DOCUMENT SECTION START
How severe does this issue affect your experience of using Ray?
- Medium: It contributes to significant difficulty to complete my task, but I can work around it.
I often have multi-agent workflows that involve multiple stages, for instance
- train one agent against a hard-coded policy controlling the second agent
- freeze the first agent’s weights, and train the second agent against that
- unfreeze the first agent, and train both agents together
Is there a preferred way of doing this, especially together with Ray Tune? The options I can think of are
- just use a single call to
tuner.fit()
and a standard RLlib Trainer, and use a callback to change the configuration mid-training. Not sure if this even works, or if policies have to remain the same throughout training, but just to mention it. - use completely separate
tuner.fit()
calls. Take the final checkpoint of the first call to set weights at the beginning of the second call, etc. - use a custom Trainable the includes all the different stages, e.g. something like
def custom_multi_stage_trainable(config):
trainer1 = DQN(...) # set only agent_0 as a policy to train, and put a hardcoded policy into the policy map for agent_1
for _ in range(stage_1_iters):
yield trainer1.train()
stage_1_weights_agent_0 = trainer1.get_weights("agent_0")
DOCUMENT SECTION END
ENTRIES SHOWN START
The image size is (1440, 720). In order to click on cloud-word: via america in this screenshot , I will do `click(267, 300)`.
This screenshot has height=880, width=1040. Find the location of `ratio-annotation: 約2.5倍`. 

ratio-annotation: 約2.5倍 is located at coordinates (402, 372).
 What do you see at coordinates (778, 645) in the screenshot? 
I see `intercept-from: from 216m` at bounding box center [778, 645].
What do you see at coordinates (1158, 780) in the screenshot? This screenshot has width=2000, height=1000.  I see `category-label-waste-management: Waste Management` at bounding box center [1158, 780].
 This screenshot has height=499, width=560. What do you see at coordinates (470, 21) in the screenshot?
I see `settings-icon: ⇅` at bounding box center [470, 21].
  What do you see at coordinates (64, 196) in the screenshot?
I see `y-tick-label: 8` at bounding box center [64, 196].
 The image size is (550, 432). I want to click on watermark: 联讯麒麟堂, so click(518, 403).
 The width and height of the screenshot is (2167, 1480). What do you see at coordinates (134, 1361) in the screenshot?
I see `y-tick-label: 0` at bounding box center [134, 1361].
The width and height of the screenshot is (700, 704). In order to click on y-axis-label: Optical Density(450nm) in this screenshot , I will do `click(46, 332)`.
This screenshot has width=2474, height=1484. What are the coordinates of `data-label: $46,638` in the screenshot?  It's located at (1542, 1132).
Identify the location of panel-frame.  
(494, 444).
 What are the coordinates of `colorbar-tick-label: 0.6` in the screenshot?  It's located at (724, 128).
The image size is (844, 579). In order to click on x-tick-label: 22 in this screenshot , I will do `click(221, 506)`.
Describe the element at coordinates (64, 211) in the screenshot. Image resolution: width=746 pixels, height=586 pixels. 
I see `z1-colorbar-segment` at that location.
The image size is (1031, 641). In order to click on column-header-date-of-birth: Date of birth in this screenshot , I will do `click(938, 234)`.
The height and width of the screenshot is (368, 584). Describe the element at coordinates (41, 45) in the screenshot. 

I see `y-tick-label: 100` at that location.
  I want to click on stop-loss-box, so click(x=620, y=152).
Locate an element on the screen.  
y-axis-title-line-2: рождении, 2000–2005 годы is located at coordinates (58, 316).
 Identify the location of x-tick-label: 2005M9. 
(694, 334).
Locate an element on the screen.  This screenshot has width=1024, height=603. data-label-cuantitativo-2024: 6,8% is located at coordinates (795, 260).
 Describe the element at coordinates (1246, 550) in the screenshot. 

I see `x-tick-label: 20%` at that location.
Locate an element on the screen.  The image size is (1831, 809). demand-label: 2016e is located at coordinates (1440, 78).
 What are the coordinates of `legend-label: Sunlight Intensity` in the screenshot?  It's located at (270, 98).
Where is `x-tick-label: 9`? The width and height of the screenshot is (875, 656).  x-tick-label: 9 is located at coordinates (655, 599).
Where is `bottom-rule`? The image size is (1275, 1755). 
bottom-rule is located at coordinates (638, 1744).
ENTRIES SHOWN END
- SET OF TASKS -
• 1. Answer these questions about the forum post on multi-stage multi-agent training with Ray:
(a) What severity level does the poster give the issue?
(b) What happens to the first agent's weights in the second stage of the workflow?
(c) Which class is used to create `trainer1` in the custom trainable sketch?
• 2. Write what comes next in the forum post on multi-stage multi-agent training with Ray, picking up right after its final line.

- YOUR RESPONSES -
• 1.
(a) Medium
(b) They are frozen, and the second agent is trained against the first agent.
(c) DQN

• 2.
trainer2 = DQN(...) # set only agent_1 as policy to train, but leave agent_0 policy default
trainer_2.set_weights(stage_1_weights_agent_0)
for _ in range(stage_2_iters):
yield trainer2.train()
...
Options 2 and 3 are pretty similar I think, and both work. Option 3 seems slightly cleaner if you’ll only ever want to tune hyperparameters for the whole workflow at once. Option 2 would make it easier to split training into separate runs, so you could re-run stage 2 multiple times from the same stage 1 checkpoint without rerunning stage 1. But I wonder if there are any other advantages or drawbacks to either approach that I haven’t thought of. Does anyone have experience with a similar workflow that they can share?
Also just wanted to check, if I yield trainer.train()
inside a custom trainable function, is that 100% the same as just passing the Trainer directly to Ray Tune? I.e. do I get all metrics etc in exactly the same way?
Thank you!